Paris's World's Fair in 1900 brought worldwide fame to the Impressionists and Post-Impressionists. In the following decades, France was host to an influx of artists of varying nationalities—including Bulgarian, Czech, French, German, Italian, Lithuanian, Mexican, Russian, Spanish, and Swiss—and Paris was their locus of creativity. In a reaction to Impressionism, a group of painters developed a new style characterized by vibrant colors and bold, undisguised brushstrokes for emotional and decorative effect. Exhibiting together at the Autumn Salon of 1905, they became known as les fauves, or "wild beasts." With Henri Matisse as one of their leading figures, Fauvism became the first of the major avant-garde developments in European art between the turn of the century and the First World War.
Around 1909, in one of the landmark shifts in Western art, the Cubist movement arose with Pablo Picasso and Georges Braque. Cubism possessed a stylistic cohesion that set it apart from Fauvism.

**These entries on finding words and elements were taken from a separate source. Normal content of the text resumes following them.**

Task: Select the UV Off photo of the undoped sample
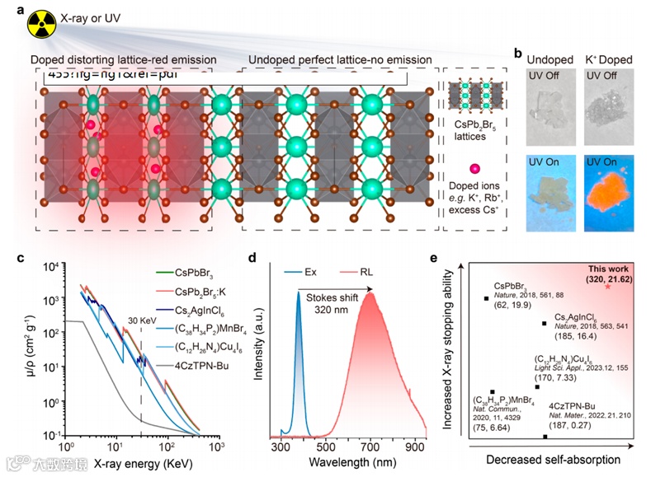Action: (548, 110)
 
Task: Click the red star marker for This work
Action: (610, 285)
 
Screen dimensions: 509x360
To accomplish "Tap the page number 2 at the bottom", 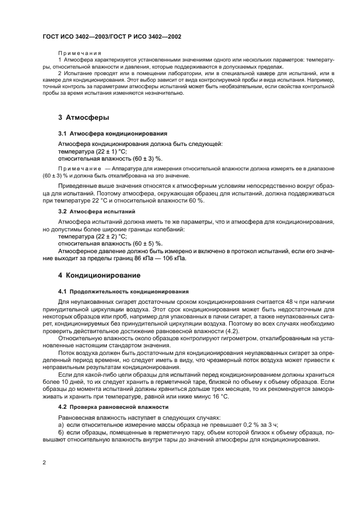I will (x=44, y=462).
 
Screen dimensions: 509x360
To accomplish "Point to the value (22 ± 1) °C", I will (x=112, y=151).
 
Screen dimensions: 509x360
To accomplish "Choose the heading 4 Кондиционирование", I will (x=99, y=275).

Artists—including Juan Gris, Fernand Léger, Roger de La Fresnaye—broke down the forms of objects into geometrical planes and recomposed them from various, simultaneous points of view, creating three-dimensional representational forms in a two-dimensional plane. Picasso and his colleagues painted poets, writers, musicians, harlequins, and women, as well as still-life compositions with recurring guitars, violins, wine bottles, pipes, cigarettes, playing cards, and newspapers—all iconographical accoutrements of the bohemian studio-and-café lifestyle in Paris.
Surrealism sprang from the anti-rationalist philosophies that took hold in art after World War I, and flourished in art and literature during the 1920s and 1930s. Characterized by a fascination with the bizarre, the incongruous, and the irrational—its precursors included Marc Chagall and Giorgio de Chirico—it was conceived as a revolutionary alternative approach to the formalism of Cubism and other forms of abstract art.